_Your assignment:_
When you respond, restate each record exactly as it is given.

_Recorded information:_
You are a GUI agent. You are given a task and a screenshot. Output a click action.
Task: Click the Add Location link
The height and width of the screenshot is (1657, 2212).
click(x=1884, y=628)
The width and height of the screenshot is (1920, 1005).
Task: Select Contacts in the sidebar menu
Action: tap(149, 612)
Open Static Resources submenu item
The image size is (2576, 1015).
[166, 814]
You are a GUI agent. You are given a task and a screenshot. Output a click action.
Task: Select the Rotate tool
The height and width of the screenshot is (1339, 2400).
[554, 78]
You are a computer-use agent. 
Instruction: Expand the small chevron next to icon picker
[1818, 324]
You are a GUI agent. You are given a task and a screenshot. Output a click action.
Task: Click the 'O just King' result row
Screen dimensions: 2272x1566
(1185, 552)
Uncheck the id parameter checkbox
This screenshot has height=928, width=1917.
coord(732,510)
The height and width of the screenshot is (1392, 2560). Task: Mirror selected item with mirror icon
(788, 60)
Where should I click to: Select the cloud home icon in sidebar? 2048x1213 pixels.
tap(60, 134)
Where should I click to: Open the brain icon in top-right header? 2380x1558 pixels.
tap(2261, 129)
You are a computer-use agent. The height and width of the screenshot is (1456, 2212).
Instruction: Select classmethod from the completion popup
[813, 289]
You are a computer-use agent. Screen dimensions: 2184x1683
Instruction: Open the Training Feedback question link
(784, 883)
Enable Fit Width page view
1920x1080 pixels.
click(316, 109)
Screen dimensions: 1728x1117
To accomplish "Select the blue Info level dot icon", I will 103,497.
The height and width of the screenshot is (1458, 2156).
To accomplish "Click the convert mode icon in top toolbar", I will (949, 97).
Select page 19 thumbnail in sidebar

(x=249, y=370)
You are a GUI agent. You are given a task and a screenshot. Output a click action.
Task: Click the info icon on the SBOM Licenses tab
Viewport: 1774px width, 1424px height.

_Response below:_
You are a GUI agent. You are given a task and a screenshot. Output a click action.
Task: Click the Add Location link
The height and width of the screenshot is (1657, 2212).
click(x=1884, y=628)
The width and height of the screenshot is (1920, 1005).
Task: Select Contacts in the sidebar menu
Action: tap(149, 612)
Open Static Resources submenu item
The image size is (2576, 1015).
[166, 814]
You are a GUI agent. You are given a task and a screenshot. Output a click action.
Task: Select the Rotate tool
The height and width of the screenshot is (1339, 2400).
[554, 78]
You are a computer-use agent. 
Instruction: Expand the small chevron next to icon picker
[1818, 324]
You are a GUI agent. You are given a task and a screenshot. Output a click action.
Task: Click the 'O just King' result row
Screen dimensions: 2272x1566
(1185, 552)
Uncheck the id parameter checkbox
This screenshot has height=928, width=1917.
coord(732,510)
The height and width of the screenshot is (1392, 2560). Task: Mirror selected item with mirror icon
(788, 60)
Where should I click to: Select the cloud home icon in sidebar? 2048x1213 pixels.
tap(60, 134)
Where should I click to: Open the brain icon in top-right header? 2380x1558 pixels.
tap(2261, 129)
You are a computer-use agent. The height and width of the screenshot is (1456, 2212).
Instruction: Select classmethod from the completion popup
[813, 289]
You are a computer-use agent. Screen dimensions: 2184x1683
Instruction: Open the Training Feedback question link
(784, 883)
Enable Fit Width page view
1920x1080 pixels.
click(316, 109)
Screen dimensions: 1728x1117
To accomplish "Select the blue Info level dot icon", I will 103,497.
The height and width of the screenshot is (1458, 2156).
To accomplish "Click the convert mode icon in top toolbar", I will (949, 97).
Select page 19 thumbnail in sidebar

(x=249, y=370)
You are a GUI agent. You are given a task and a screenshot. Output a click action.
Task: Click the info icon on the SBOM Licenses tab
Viewport: 1774px width, 1424px height.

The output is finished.